(Data entries)

· · · · ·

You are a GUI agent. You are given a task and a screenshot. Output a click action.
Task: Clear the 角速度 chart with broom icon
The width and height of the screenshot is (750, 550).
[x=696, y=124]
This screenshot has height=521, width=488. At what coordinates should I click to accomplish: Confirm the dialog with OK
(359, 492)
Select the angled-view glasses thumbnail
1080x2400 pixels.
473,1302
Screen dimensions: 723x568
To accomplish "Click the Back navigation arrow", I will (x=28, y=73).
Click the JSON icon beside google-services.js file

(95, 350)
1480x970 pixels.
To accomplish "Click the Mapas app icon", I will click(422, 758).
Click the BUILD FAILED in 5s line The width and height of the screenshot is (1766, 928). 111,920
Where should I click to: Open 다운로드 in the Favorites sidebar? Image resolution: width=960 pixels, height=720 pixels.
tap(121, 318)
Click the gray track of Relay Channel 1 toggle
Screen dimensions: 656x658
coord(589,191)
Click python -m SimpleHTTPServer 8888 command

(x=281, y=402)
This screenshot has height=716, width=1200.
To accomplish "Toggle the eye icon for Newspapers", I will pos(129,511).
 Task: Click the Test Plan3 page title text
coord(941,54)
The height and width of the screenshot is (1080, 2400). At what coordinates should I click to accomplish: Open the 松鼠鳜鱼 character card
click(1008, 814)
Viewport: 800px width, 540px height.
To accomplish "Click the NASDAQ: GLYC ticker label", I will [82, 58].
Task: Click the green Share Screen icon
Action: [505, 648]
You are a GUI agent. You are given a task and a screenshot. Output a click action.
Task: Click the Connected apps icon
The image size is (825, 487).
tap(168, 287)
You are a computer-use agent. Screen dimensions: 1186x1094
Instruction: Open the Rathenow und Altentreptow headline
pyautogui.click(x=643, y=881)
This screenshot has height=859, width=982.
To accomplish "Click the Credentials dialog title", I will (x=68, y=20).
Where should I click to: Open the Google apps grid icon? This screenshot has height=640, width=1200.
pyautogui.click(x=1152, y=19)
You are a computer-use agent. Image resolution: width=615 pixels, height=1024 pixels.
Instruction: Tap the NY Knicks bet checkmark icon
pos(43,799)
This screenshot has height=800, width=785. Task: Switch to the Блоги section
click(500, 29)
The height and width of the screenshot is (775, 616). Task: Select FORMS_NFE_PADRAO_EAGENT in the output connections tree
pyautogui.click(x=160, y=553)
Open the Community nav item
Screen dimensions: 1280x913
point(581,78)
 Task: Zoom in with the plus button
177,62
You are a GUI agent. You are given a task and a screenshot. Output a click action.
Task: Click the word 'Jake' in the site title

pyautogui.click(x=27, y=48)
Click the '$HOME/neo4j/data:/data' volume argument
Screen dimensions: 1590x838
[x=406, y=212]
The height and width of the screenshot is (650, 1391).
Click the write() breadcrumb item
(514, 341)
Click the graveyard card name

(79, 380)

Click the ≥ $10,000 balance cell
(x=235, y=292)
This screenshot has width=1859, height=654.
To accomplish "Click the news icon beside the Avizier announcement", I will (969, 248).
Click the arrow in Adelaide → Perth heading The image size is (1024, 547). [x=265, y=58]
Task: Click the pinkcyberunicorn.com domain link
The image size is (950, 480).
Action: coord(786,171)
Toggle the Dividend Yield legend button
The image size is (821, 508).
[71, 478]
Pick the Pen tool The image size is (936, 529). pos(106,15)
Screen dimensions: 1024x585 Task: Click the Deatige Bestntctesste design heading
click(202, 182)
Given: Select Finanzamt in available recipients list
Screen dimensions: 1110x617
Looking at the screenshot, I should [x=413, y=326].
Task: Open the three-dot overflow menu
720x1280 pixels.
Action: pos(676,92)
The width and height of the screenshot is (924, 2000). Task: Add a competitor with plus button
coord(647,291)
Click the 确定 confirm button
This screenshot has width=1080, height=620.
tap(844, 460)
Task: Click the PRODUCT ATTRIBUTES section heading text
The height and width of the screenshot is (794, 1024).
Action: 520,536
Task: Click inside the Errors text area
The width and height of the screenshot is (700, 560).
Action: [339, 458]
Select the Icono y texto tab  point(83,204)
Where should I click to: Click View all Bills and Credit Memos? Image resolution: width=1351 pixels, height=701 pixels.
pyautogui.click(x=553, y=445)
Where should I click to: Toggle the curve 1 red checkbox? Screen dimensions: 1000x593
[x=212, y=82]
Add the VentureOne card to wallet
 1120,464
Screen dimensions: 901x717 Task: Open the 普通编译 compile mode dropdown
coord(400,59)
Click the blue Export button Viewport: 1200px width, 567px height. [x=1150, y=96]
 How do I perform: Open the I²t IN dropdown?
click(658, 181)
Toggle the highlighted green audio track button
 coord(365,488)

· · · · ·

The full set of entries has to be duplicated precisely.

• _TASK SOLUTION_
You are a GUI agent. You are given a task and a screenshot. Output a click action.
Task: Clear the 角速度 chart with broom icon
The width and height of the screenshot is (750, 550).
[x=696, y=124]
This screenshot has height=521, width=488. At what coordinates should I click to accomplish: Confirm the dialog with OK
(359, 492)
Select the angled-view glasses thumbnail
1080x2400 pixels.
473,1302
Screen dimensions: 723x568
To accomplish "Click the Back navigation arrow", I will (x=28, y=73).
Click the JSON icon beside google-services.js file

(95, 350)
1480x970 pixels.
To accomplish "Click the Mapas app icon", I will click(422, 758).
Click the BUILD FAILED in 5s line The width and height of the screenshot is (1766, 928). 111,920
Where should I click to: Open 다운로드 in the Favorites sidebar? Image resolution: width=960 pixels, height=720 pixels.
tap(121, 318)
Click the gray track of Relay Channel 1 toggle
Screen dimensions: 656x658
coord(589,191)
Click python -m SimpleHTTPServer 8888 command

(x=281, y=402)
This screenshot has height=716, width=1200.
To accomplish "Toggle the eye icon for Newspapers", I will pos(129,511).
 Task: Click the Test Plan3 page title text
coord(941,54)
The height and width of the screenshot is (1080, 2400). At what coordinates should I click to accomplish: Open the 松鼠鳜鱼 character card
click(1008, 814)
Viewport: 800px width, 540px height.
To accomplish "Click the NASDAQ: GLYC ticker label", I will [82, 58].
Task: Click the green Share Screen icon
Action: [505, 648]
You are a GUI agent. You are given a task and a screenshot. Output a click action.
Task: Click the Connected apps icon
The image size is (825, 487).
tap(168, 287)
You are a computer-use agent. Screen dimensions: 1186x1094
Instruction: Open the Rathenow und Altentreptow headline
pyautogui.click(x=643, y=881)
This screenshot has height=859, width=982.
To accomplish "Click the Credentials dialog title", I will (x=68, y=20).
Where should I click to: Open the Google apps grid icon? This screenshot has height=640, width=1200.
pyautogui.click(x=1152, y=19)
You are a computer-use agent. Image resolution: width=615 pixels, height=1024 pixels.
Instruction: Tap the NY Knicks bet checkmark icon
pos(43,799)
This screenshot has height=800, width=785. Task: Switch to the Блоги section
click(500, 29)
The height and width of the screenshot is (775, 616). Task: Select FORMS_NFE_PADRAO_EAGENT in the output connections tree
pyautogui.click(x=160, y=553)
Open the Community nav item
Screen dimensions: 1280x913
point(581,78)
 Task: Zoom in with the plus button
177,62
You are a GUI agent. You are given a task and a screenshot. Output a click action.
Task: Click the word 'Jake' in the site title

pyautogui.click(x=27, y=48)
Click the '$HOME/neo4j/data:/data' volume argument
Screen dimensions: 1590x838
[x=406, y=212]
The height and width of the screenshot is (650, 1391).
Click the write() breadcrumb item
(514, 341)
Click the graveyard card name

(79, 380)

Click the ≥ $10,000 balance cell
(x=235, y=292)
This screenshot has width=1859, height=654.
To accomplish "Click the news icon beside the Avizier announcement", I will (969, 248).
Click the arrow in Adelaide → Perth heading The image size is (1024, 547). [x=265, y=58]
Task: Click the pinkcyberunicorn.com domain link
The image size is (950, 480).
Action: coord(786,171)
Toggle the Dividend Yield legend button
The image size is (821, 508).
[71, 478]
Pick the Pen tool The image size is (936, 529). pos(106,15)
Screen dimensions: 1024x585 Task: Click the Deatige Bestntctesste design heading
click(202, 182)
Given: Select Finanzamt in available recipients list
Screen dimensions: 1110x617
Looking at the screenshot, I should [x=413, y=326].
Task: Open the three-dot overflow menu
720x1280 pixels.
Action: pos(676,92)
The width and height of the screenshot is (924, 2000). Task: Add a competitor with plus button
coord(647,291)
Click the 确定 confirm button
This screenshot has width=1080, height=620.
tap(844, 460)
Task: Click the PRODUCT ATTRIBUTES section heading text
The height and width of the screenshot is (794, 1024).
Action: 520,536
Task: Click inside the Errors text area
The width and height of the screenshot is (700, 560).
Action: [339, 458]
Select the Icono y texto tab  point(83,204)
Where should I click to: Click View all Bills and Credit Memos? Image resolution: width=1351 pixels, height=701 pixels.
pyautogui.click(x=553, y=445)
Where should I click to: Toggle the curve 1 red checkbox? Screen dimensions: 1000x593
[x=212, y=82]
Add the VentureOne card to wallet
 1120,464
Screen dimensions: 901x717 Task: Open the 普通编译 compile mode dropdown
coord(400,59)
Click the blue Export button Viewport: 1200px width, 567px height. [x=1150, y=96]
 How do I perform: Open the I²t IN dropdown?
click(658, 181)
Toggle the highlighted green audio track button
 coord(365,488)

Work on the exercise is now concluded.